When my habits, my upbringing, and the reinforcement of my culture all collude, I can be slow to figure some things out. In this case, decades.
As I was paying $36 for some groceries this evening, I stopped to calculate how much less I could have paid if I'd shopped in a different part of the store. I'd spent my entire visit in the organic aisle, selected some costly tree-hugging stuff, and then found a loaf of bread for $5.49. If I'd been willing to confine my grocery shopping experience to the middle part of the store, I could have bought other items generally regarded as equivalents and exited the store with $10 more in my pocket.

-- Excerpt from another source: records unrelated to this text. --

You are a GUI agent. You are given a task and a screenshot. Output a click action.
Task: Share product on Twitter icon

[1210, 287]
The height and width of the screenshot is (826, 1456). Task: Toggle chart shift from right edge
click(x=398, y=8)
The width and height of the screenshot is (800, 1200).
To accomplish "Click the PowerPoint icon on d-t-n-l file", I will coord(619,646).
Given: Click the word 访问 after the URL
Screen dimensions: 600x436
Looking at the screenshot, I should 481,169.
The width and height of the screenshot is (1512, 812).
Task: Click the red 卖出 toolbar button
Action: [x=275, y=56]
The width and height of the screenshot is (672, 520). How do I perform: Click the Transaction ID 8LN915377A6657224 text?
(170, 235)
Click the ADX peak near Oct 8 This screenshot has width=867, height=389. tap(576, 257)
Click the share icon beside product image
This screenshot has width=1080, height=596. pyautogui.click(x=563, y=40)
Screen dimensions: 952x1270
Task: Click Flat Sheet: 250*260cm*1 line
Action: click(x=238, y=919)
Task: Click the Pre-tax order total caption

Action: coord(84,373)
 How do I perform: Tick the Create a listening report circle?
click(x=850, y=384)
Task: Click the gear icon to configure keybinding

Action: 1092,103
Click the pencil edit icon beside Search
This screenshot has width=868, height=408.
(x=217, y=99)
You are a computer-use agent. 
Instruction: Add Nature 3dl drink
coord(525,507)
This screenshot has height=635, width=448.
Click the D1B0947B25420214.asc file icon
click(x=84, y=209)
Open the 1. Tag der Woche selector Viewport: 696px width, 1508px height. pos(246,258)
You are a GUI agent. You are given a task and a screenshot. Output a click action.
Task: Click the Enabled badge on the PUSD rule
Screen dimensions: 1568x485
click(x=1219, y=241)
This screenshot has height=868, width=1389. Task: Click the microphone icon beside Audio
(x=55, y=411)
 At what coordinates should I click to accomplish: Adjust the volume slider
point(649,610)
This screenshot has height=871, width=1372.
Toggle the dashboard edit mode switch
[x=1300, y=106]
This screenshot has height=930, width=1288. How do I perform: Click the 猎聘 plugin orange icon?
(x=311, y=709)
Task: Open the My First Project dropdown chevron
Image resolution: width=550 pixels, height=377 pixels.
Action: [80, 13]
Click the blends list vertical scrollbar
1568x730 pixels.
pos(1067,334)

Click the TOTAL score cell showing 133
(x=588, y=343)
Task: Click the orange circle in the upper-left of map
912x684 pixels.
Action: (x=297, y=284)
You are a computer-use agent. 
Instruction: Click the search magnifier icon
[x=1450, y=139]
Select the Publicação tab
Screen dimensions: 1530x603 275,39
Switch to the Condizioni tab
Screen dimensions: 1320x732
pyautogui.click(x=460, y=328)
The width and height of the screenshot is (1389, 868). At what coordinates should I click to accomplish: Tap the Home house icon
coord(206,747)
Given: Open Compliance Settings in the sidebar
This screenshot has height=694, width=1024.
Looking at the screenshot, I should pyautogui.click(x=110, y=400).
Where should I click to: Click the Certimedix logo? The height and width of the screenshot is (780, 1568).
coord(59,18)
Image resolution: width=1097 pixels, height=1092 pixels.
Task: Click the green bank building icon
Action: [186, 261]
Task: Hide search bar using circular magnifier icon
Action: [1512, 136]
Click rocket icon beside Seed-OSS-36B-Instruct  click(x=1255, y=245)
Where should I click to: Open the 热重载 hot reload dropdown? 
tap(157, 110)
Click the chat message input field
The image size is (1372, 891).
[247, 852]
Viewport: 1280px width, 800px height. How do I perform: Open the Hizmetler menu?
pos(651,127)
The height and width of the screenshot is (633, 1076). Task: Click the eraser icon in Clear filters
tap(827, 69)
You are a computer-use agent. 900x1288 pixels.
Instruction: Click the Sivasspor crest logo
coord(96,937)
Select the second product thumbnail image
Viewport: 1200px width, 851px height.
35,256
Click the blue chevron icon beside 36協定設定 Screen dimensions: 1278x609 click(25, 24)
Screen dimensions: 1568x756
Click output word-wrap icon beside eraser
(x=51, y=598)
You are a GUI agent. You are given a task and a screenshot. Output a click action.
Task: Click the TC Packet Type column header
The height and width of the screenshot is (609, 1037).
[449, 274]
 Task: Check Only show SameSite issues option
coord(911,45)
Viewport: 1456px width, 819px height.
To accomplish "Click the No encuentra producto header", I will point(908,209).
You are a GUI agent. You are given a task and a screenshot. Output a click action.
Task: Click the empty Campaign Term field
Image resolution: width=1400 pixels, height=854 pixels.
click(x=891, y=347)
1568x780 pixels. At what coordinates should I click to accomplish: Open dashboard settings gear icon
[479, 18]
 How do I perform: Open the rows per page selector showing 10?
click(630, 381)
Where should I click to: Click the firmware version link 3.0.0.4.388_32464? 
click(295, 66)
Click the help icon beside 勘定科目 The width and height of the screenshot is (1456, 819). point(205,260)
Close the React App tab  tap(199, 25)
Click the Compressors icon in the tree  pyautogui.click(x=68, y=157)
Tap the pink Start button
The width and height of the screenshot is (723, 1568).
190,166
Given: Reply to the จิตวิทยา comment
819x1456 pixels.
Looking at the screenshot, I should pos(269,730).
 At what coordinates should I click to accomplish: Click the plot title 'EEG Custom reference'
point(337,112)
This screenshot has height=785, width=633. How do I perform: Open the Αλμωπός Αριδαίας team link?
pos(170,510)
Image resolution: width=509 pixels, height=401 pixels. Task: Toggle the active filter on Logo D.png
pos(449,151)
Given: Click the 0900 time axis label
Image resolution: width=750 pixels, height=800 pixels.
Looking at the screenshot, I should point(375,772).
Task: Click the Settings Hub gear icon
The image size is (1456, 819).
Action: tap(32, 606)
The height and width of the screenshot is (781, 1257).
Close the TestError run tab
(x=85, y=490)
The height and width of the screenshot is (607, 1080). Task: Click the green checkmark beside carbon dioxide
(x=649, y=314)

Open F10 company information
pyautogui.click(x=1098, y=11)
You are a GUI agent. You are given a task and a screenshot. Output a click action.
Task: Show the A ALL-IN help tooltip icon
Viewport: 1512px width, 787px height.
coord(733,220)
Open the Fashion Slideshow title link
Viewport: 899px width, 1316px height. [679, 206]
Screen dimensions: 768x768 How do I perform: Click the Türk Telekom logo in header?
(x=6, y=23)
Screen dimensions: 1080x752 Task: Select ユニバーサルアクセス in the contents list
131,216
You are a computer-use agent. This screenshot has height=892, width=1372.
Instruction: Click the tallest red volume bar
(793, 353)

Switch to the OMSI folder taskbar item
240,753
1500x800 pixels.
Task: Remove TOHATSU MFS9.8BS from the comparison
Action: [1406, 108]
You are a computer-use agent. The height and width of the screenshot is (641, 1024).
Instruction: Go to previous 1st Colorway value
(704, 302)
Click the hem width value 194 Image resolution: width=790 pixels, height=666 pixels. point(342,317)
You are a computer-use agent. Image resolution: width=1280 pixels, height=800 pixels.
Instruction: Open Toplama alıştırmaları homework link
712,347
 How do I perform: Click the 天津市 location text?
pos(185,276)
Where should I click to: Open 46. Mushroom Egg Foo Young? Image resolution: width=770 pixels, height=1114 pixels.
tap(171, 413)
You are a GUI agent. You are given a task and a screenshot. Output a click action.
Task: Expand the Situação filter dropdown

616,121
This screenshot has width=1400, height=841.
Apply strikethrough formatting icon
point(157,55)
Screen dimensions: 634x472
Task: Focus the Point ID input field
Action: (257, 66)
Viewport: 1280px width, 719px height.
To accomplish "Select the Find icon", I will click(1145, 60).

But I was glad I hadn't. The other evening I'd watched the documentary "Food Inc.," which moved me in many ways. One thing I remember especially clearly is a question posed by a farmer who raises his animals and other products in a traditional manner. "Why do you want inexpensive food? Do you want the cheapest car?"
The revolution in American agriculture since World War II has drastically lowered the percentage of income we spend on food. This change occurred not because farmers, shippers, wholesalers, and grocers realized efficiencies in bringing us the same food. Instead, what we were convinced to regard as food changed. The efficiencies all resulted from producing things that had never existed before but which we were persuaded to put in our mouths and stomachs because they were stocked in grocery stores, advertised relentlessly, and sold cheaply.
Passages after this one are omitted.